The FSB has criticised the regulatory body’s decision to exclude loans to limited company directors from their investigation scope, highlighting a significant oversight in addressing the core issues affecting small business financing. Personal guarantees, which require directors to pledge personal assets such as homes as collateral for business loans, have become a contentious issue in the UK’s business lending landscape.
Martin McTague, the FSB’s national chairman, emphasised the detrimental impact of these practices, stating that the requirement to risk personal assets, particularly family homes, severely undermines business investment and risk-taking among company directors. The organisation’s previous “super-complaint” to the FCA highlighted concerns about excessive demands for personal guarantees and their disproportionate impact on distressed businesses.
The FCA’s investigation, while acknowledging issues within its regulatory scope, primarily focused on loans under £25,000 to sole traders and small partnerships. This limited approach has drawn criticism for failing to address the broader implications for the small business sector.

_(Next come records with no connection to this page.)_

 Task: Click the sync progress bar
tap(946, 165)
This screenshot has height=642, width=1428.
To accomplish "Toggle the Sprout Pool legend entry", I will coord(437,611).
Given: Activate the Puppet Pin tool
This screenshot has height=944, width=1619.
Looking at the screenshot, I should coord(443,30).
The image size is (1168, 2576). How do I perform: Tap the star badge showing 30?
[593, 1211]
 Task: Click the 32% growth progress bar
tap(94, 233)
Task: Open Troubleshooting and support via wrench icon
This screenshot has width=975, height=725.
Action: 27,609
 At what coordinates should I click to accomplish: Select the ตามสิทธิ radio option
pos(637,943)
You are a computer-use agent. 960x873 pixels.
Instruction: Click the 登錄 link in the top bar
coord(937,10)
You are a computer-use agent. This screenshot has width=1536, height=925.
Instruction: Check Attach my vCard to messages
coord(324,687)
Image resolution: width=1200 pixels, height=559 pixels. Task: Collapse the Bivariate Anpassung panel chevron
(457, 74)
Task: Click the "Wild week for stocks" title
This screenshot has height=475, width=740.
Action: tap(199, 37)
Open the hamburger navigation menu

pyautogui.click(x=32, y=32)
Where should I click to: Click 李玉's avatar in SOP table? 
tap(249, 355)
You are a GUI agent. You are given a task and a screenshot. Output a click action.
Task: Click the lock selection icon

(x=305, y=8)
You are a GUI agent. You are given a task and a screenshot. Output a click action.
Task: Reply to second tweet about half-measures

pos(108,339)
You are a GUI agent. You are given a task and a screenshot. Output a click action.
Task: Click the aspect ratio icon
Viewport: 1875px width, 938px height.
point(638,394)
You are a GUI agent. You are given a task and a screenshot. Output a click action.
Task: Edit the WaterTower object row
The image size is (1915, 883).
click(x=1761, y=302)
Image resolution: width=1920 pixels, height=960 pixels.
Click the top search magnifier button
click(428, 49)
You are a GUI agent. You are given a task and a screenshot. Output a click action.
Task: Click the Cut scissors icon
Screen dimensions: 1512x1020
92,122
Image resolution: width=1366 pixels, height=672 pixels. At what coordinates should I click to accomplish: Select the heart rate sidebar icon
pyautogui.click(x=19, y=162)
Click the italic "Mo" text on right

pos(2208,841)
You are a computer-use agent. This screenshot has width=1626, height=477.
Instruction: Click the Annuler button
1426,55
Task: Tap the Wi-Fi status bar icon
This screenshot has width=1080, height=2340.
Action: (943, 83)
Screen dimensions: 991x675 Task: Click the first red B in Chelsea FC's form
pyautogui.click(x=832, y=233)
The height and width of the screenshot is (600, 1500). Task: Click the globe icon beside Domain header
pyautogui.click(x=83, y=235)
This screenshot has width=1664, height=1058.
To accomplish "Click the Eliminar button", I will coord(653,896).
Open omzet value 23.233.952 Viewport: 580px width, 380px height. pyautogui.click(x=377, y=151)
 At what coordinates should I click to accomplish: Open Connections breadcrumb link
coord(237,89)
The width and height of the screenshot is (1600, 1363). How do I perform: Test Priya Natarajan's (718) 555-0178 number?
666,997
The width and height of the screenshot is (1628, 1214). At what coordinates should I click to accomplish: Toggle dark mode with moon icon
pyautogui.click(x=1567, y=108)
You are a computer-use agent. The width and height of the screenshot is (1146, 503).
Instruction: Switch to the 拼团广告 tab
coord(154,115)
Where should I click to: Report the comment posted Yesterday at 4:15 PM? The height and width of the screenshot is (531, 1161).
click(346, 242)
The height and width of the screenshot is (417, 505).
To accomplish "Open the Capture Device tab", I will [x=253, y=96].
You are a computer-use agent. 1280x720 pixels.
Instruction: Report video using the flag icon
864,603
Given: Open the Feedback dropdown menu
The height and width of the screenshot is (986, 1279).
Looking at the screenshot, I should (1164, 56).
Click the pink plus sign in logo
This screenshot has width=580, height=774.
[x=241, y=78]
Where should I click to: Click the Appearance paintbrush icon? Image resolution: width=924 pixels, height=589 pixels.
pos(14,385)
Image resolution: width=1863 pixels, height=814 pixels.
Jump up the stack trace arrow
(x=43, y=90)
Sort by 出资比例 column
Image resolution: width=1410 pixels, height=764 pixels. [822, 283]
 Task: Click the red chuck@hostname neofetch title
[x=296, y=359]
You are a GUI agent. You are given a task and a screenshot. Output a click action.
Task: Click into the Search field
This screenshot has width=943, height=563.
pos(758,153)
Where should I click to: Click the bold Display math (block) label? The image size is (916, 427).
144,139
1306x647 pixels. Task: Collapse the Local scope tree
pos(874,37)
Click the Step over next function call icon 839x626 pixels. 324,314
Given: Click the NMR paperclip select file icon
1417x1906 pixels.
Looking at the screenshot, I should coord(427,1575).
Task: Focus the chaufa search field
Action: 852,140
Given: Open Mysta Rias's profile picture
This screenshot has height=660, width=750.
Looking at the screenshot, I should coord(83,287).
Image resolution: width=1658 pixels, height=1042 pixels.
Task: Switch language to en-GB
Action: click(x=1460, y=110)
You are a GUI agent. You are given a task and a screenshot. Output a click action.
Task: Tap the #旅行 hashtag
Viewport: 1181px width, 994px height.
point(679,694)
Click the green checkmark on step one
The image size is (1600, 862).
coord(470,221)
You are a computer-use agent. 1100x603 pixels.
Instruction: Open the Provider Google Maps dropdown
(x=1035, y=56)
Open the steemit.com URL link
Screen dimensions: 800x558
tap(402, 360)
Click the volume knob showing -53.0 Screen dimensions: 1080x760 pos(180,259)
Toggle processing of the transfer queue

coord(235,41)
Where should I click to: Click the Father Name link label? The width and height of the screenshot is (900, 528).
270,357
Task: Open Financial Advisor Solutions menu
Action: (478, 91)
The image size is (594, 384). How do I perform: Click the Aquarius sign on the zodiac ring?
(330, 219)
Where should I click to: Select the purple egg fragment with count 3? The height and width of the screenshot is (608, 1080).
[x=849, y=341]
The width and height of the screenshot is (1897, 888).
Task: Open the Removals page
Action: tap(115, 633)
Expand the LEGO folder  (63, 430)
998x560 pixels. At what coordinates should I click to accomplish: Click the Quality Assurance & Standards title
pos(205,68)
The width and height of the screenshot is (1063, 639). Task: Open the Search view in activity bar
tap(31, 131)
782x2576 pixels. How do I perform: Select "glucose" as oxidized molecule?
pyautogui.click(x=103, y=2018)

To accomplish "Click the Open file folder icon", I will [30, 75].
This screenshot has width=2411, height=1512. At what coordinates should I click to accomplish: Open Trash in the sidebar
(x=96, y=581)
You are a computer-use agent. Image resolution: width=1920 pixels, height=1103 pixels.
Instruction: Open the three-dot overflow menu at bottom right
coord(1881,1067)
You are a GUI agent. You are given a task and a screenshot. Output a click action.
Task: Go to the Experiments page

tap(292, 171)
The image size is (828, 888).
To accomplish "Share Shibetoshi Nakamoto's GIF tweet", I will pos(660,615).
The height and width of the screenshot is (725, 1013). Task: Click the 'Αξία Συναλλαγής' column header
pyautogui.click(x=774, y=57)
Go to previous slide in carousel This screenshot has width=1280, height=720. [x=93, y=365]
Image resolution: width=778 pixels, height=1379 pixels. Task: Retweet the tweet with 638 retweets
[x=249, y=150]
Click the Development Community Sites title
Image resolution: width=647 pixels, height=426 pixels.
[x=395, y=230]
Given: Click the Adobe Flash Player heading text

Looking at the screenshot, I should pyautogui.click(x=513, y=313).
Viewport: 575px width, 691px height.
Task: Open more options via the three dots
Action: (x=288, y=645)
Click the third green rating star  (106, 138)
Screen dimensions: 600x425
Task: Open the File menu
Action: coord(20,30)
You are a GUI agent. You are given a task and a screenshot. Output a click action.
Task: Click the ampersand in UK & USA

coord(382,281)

The FSB is now advocating for legislative changes to bring personal guarantees under the FCA’s ‘consumer duty’ framework, which would ensure higher standards of care for business borrowers. Despite the FCA identifying potential improvements in lender communications and suggesting minimum loan thresholds for guarantees, the FSB maintains these measures fall short of addressing the fundamental challenges facing small business owners.
The impact of these lending practices continues to influence countless entrepreneurial decisions, with many business owners choosing to forgo debt financing rather than risk personal assets. This cautious approach potentially hampers business growth and investment across the UK’s small business sector.